My co-panelists included producers Rahul V Chittella and Khairani Barokka (see Flickr stream below) from the remarkable collaborative documentary project, Global Lives (which I mentioned back in the Summer). Hearing them speak really brought home what a sign of the times that project is. Khairani explained how it all started in 2004 when David Evan Harris, now project director, was involved in making a film following a day in the life of a cable car driver in San Francisco. It gradually grew from there, until over six hundred volunteers – film-makers, photographers, translators, sub-titlers  – have now collectively produced 10 x 24 hour films following ten people – a representative sample of the global population – through one day. David Evan Harris talks through the project’s evolution in this TED video.

It would have been impossible to imagine creating and co-ordinating such a volunteer effort only a decade ago – without what Clay Shirky has called the “ridiculously easy group formation” made possible by social media and the expanding connectivity of the web. Global Lives is crowd-sourcing with a purpose, a community of volunteer producers with a common vision to redress a Western skew in representation, in particular a paucity of global coverage in the US.

There are extracts from Global Lives online, but the full work is an installation which needs a physical space. It’s been in shown in galleries, museums, schools and public spaces around the world. There’s an open archive too – with the footage available to anyone who wants to create their own show. According to Chittella and Khairani the ten films are just the beginning, and more will follow.

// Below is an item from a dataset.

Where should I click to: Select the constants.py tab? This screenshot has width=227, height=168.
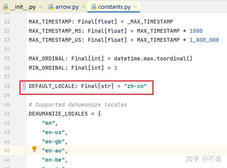[x=114, y=7]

In the Q & A my friend Andrew Tyndall asked something that was on everyone’s mind about the twenty four hour idea; what happens when the subjects are sleeping? [surely that’s not great content?] Khairani explained how rather than being boring this was in fact a very revealing section of the day. The sleeping quarters and arrangements – alone, with others, quiet or noisy, interrupted or private –  all contribute vivid detail to the picture of each person’s circumstances and culture. It made sense of their approach, and I could imagine how in an installation these quiet phases of the recordings would play well alongside the busy-ness of the other subject’s day-times.

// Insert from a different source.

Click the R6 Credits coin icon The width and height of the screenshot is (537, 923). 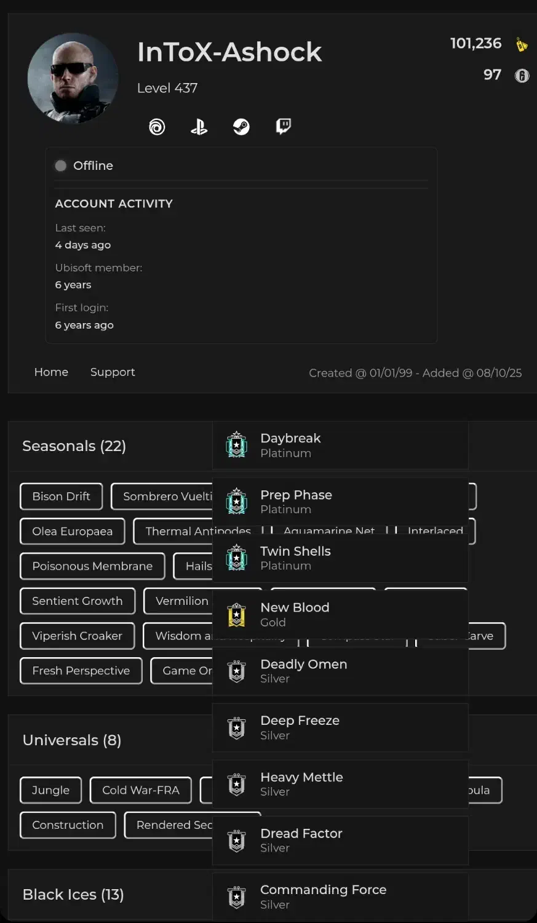(x=522, y=76)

In the face of what Global Lives is doing it felt rather like missing the point when someone in the Q & A asked whether it was ethical for people to be producing content without being paid. Don’t get me wrong –  documentary is fraught with ethical questions, and, whether in conventional documentary or in participatory work, transparency about the terms is vital when media professionals engage with the public. (Though in the case of Global Lives many of the film-makers are professionals anyway, though doing this project for personal rather than financial reasons.) I don’t think there’s one answer on the payment front, but whether payment is available or not needs to be made clear right at the start so that people can make an informed decision.

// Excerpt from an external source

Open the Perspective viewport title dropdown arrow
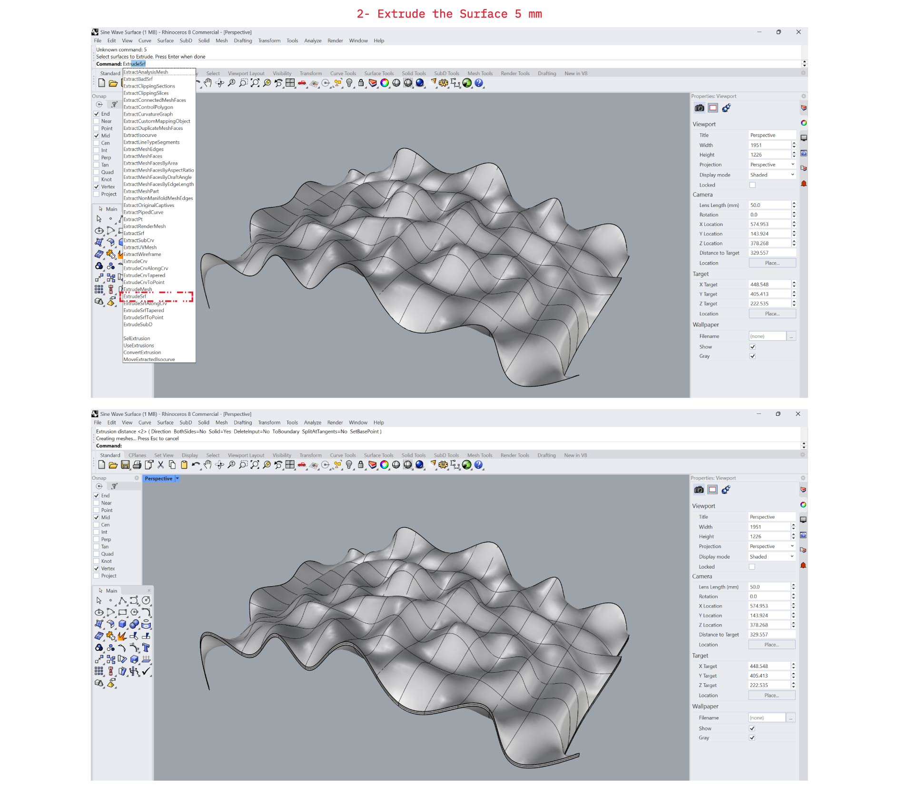Image resolution: width=899 pixels, height=786 pixels. (x=177, y=479)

But production technology is out there now. It’s becoming ever more accessible and affordable. People are going to do stuff with it – sometimes paid, sometimes not, sometimes co-ordinated by professionals, more often on their own terms. We’re looking at the emergence of a literacy in video which is analogous to written literacy, and an arena that – when cameras, tape and editing were expensive and scarce –  was wholly a professional one is just not any more. This disrupts business models, raises questions about how creativity gets rewarded, and confronts us with a new problem of digital exclusion – what Henry Jenkins call the “participation gap”. But it allows for more and different perspectives, and (as “Global Lives” does) provides opportunities to counter representation by ‘Big Media’, which has to be good.

Before the evening panel I did a presentation for the UnionDocs Collaborative – a unique Masters-equivalent programme for early career media producers, theorists, and curators – now in its fourth year. As UnionDocs describe this independent educational initiative; “It is both a rigorous platform for exploring contemporary approaches to the documentary arts and a process for developing an innovative group project.” Last year’s group made work inspired by Roland Barthes ground-breaking collection of essays,”Mythologies”. This year they’re focussing on the Williamsburg neighbourhood where UnionDocs is located, and have just completed a fast turnaround remake of an archive documentary about the area. I sat in on a seminar and was interested to see the programme in action. They were knocking around issues of authenticity and performance in the director’s position in first-person documentary, having watched Sherman’s March. My memories of my media studies MA are hazy, but I don’t think there was the kind of open, inquiring, critical discussion that I saw here, grounded in Kara Oehler‘s extensive experience as a media practitioner. If you’re interested in documentary and looking for a Masters programme in the US I’d recommend you check it out.